It was a magical day at camp where fairies became real, and her imagination soared. She learned how to build fairy houses. “Real fairy houses that real fairies come to visit at night,” she said.
As a mom who is always looking for creative and lengthy activities, I’m thankful for fairy camp, too, because now we have a fun, year-round activity we can do together. Bit by bit, we are going to transform a corner of our yard into an enchanted place where fairies can flutter and our inner child can be celebrated. The best part…it doesn’t have to cost a thing.
All you need is creativity, gifts from Mother Nature, and perhaps a sprinkle of pixie dust.
Here’s how you can make a fairy house in your own backyard.

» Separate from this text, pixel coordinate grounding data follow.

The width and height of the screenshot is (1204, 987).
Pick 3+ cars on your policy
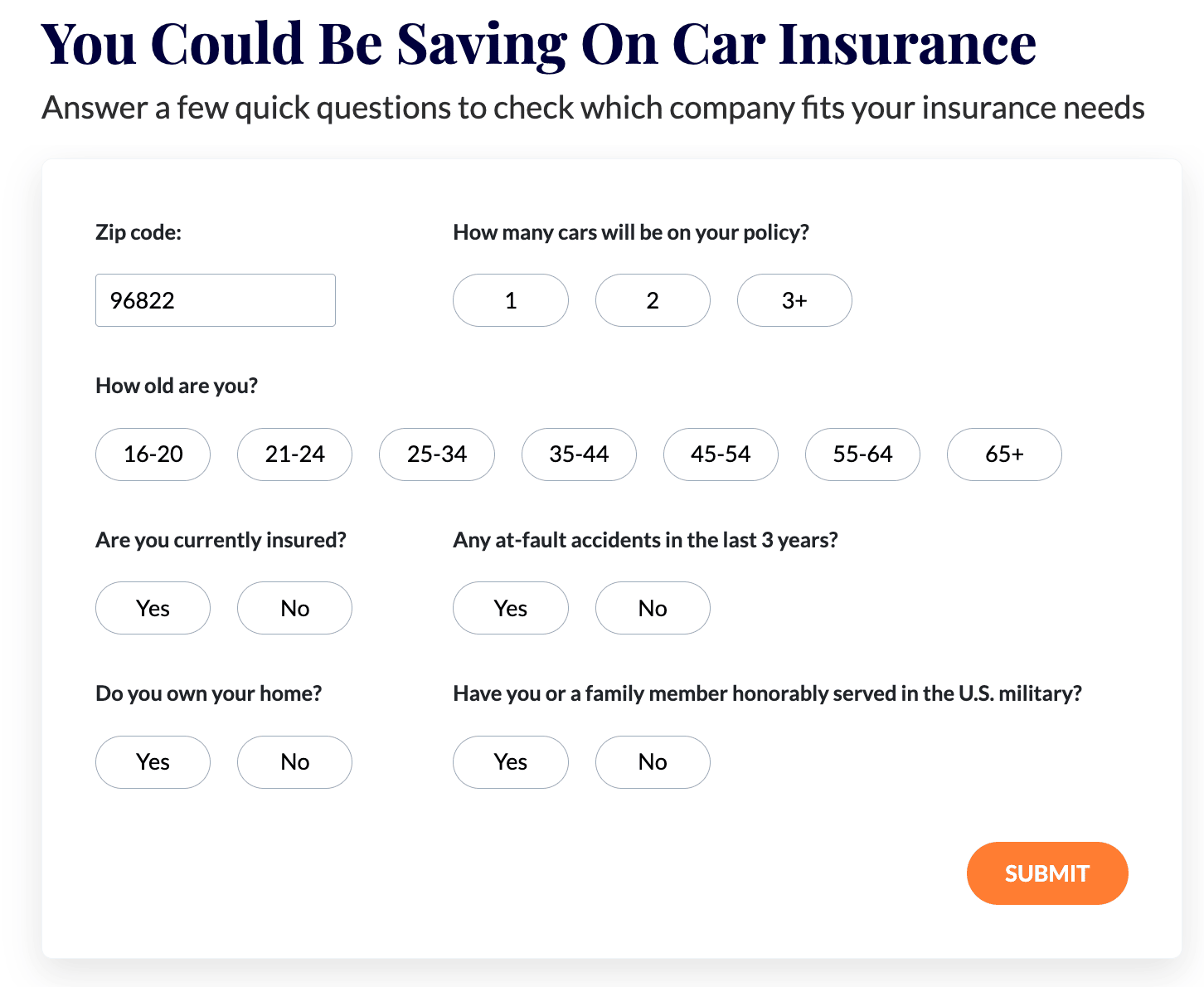click(794, 300)
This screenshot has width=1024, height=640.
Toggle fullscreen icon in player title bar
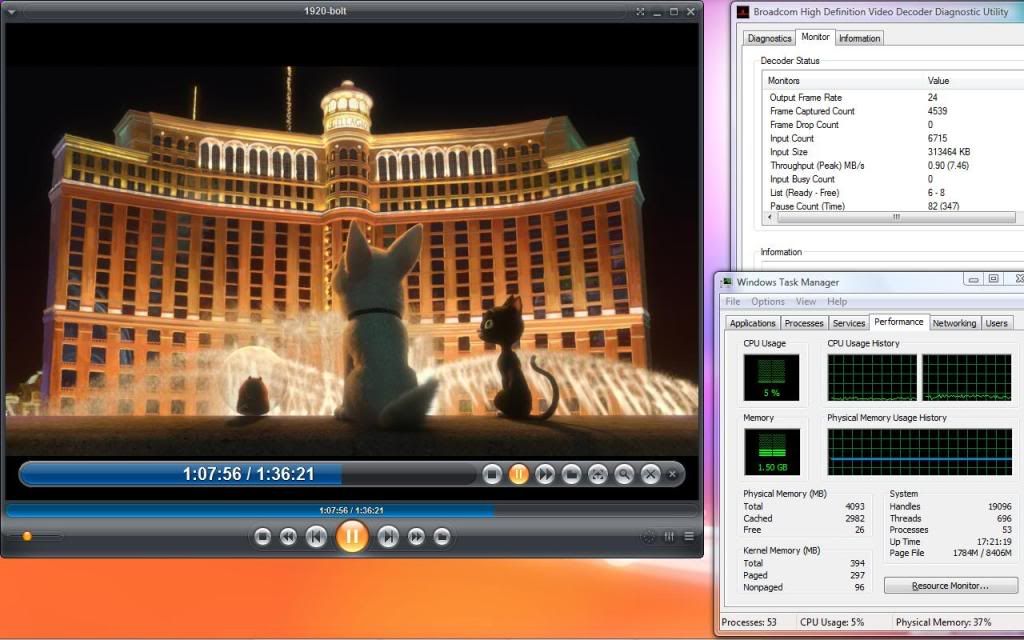pyautogui.click(x=640, y=11)

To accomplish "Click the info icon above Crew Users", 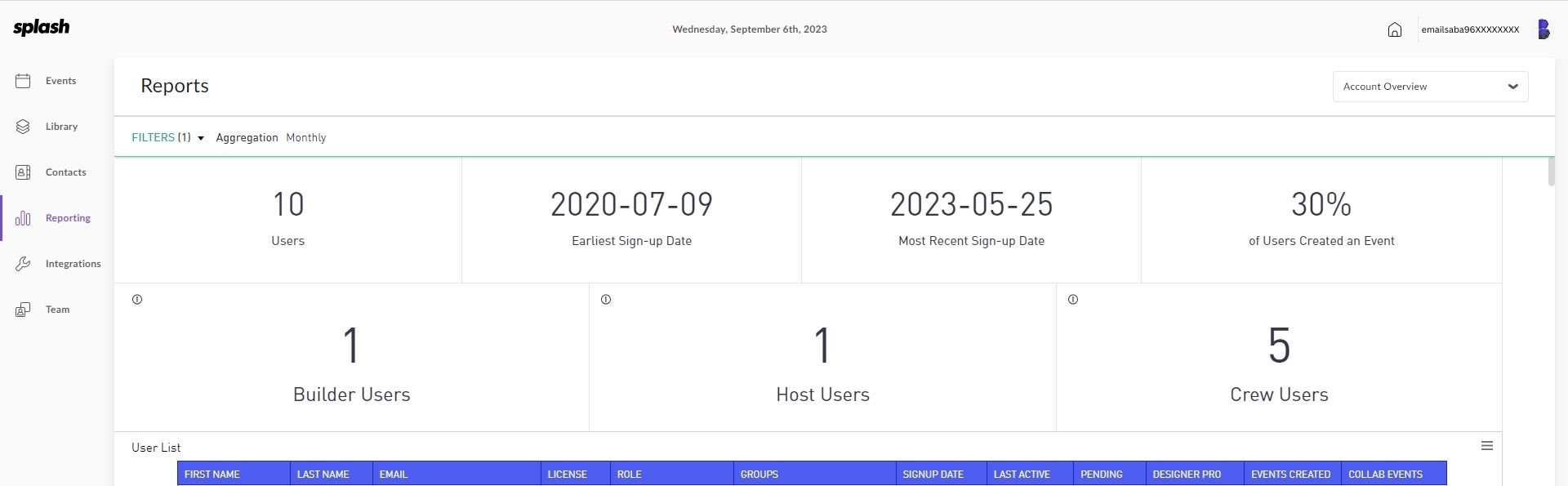I will coord(1073,300).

Make a plan: Talk about fairies and the type of house you want to build. Does the fairy like to cook? Does the fairy love adventure? Round house or a square house? Stairs or stones? Draw a sketch and let your inner architect shine.
Pack the essentials: Even the best fairy builders need a little help sometimes, so make sure to bring your fairy house tool kit, which includes glue, hot glue, scissors, a Sharpie, string or rope, and paint.
Gather materials: Take a walk or hike in your natural surroundings to collect supplies. Fairies live in nature all around us so gather sticks, stones, moss, leaves, flowers, seashells, rocks, and pine cones.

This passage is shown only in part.